Sharing scientific research data is important because it can help improve the quality, usefulness, and reliability of research. For example, it enables scientists to analyse larger data sets, which increases their ability to uncover patterns in the data. Data sharing can also allow scientists to consistently repeat studies (and therefore prove or disprove the findings). More broadly, it encourages openness and accountability, and promotes collaboration.
However, it is vital that data sharing is done securely and ethically, in a way that both protects participants’ data and ensures that data sharing is in line with the preferences of the autism community.
To this end, AIMS-2-TRIALS have been working with an advisory panel comprised of members of the autism community, including autistic adults, family members, and carers to discuss data sharing from the AIMS-2-TRIALS project. These community members form our Autism Representatives (A-Reps). The A-Reps webpage provides more details about how the A-Reps have been involved across the AIMS-2-TRIALS project.
This ongoing consultation with A-Reps about data sharing includes regular working group meetings, which also involves researchers from: Roche, King’s College London, the University of Cambridge, and DNAstack (where appropriate).
The working group meetings aim to gather and discuss feedback from the community on data sharing plans, including reviewing and providing input on policies and procedures. This detailed process of considering multiple aspects of data sharing is ongoing and we will provide further updates to this page when this phase of the work is complete.

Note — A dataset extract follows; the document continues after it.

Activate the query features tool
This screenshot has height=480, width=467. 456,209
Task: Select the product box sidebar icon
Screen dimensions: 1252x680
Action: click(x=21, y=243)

As part of this work, we have also been collaborating with DNAstack, a company that is developing Neuroscience AI as part of the Autism Sharing Initiative (ASI). DNAstack provides software that connects genomics and health research globally. Neuroscience AI is a new platform for collaborative neuroscience research and data sharing, connecting global members of the ASI. The aim of our work with DNAstack has been to include the views of the autism community in the development of their data sharing platform. This has been achieved by consulting with the A-Reps, as described above, and this is an ongoing process that will continue in the coming months. DNAstack have recently announced a new phase of this work, which you can read more about here. There is more information about ASI here.

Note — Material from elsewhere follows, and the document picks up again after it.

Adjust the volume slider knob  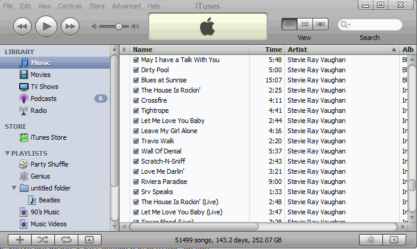pos(119,26)
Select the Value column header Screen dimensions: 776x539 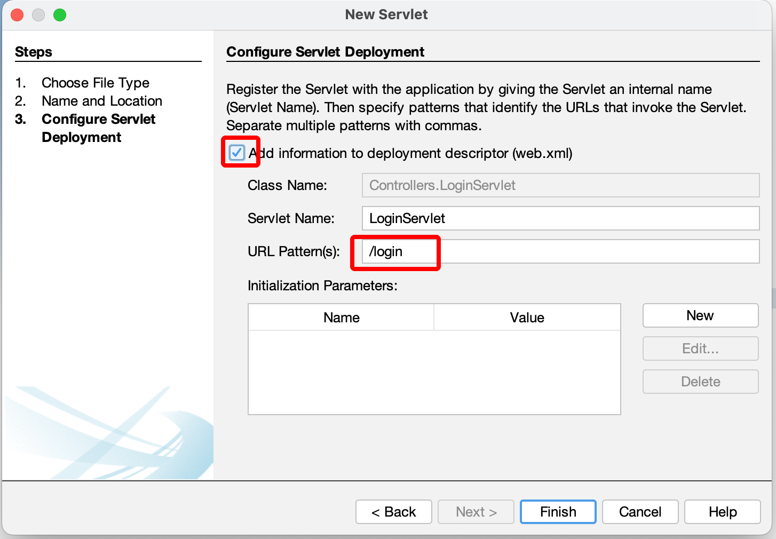point(527,318)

A key aim for the AIMS-2-TRIALS project is to ensure that any data sharing plans that are developed are sustainable beyond the life of the project funding (2025), so that the benefits of AIMS-2-TRIALS research can be long lasting. To this end, researchers from AIMS-2-TRIALS have also been collaborating with DNAstack to discuss secure data sharing methods and infrastructure.
One potential result of this work for the consortium would be for data from AIMS-2-TRIALS to be shared with ASI in the future. The decision of whether AIMS-2-TRIALS will or will not share data via the ASI in the future will be dependent on the satisfactory implementation of feedback and a positive outcome from the consultation process as described above.